───── PROVIDED DATA ─────
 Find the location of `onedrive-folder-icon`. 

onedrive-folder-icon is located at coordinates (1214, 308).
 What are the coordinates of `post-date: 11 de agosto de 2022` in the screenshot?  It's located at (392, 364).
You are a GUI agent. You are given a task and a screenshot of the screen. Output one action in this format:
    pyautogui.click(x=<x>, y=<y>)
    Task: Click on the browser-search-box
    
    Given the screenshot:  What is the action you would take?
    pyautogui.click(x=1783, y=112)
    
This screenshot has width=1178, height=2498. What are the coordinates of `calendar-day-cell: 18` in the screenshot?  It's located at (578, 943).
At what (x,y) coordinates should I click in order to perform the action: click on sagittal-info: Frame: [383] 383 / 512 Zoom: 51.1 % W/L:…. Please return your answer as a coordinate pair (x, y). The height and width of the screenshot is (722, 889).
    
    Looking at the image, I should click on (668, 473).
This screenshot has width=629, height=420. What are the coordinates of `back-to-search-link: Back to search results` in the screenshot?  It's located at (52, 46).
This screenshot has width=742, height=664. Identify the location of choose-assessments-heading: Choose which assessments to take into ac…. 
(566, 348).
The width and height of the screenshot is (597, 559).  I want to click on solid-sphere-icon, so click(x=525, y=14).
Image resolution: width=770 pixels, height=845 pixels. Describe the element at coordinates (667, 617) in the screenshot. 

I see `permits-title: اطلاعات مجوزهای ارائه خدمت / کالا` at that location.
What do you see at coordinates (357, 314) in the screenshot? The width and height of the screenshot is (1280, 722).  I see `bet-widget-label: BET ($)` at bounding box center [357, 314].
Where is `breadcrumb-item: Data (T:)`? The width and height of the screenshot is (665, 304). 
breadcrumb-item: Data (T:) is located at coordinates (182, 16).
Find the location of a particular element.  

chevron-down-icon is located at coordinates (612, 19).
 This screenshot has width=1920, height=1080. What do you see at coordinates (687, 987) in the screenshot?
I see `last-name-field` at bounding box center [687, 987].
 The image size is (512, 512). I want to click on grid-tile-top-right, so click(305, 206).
─────
## INSTRUCTION
Please repeat the items above word for word, from the start of the items through the line that contains "This screenshot has width=1178, height=2498.".

## OUTPUT
 Find the location of `onedrive-folder-icon`. 

onedrive-folder-icon is located at coordinates (1214, 308).
 What are the coordinates of `post-date: 11 de agosto de 2022` in the screenshot?  It's located at (392, 364).
You are a GUI agent. You are given a task and a screenshot of the screen. Output one action in this format:
    pyautogui.click(x=<x>, y=<y>)
    Task: Click on the browser-search-box
    
    Given the screenshot:  What is the action you would take?
    pyautogui.click(x=1783, y=112)
    
This screenshot has width=1178, height=2498. What are the coordinates of `calendar-day-cell: 18` in the screenshot?  It's located at (578, 943).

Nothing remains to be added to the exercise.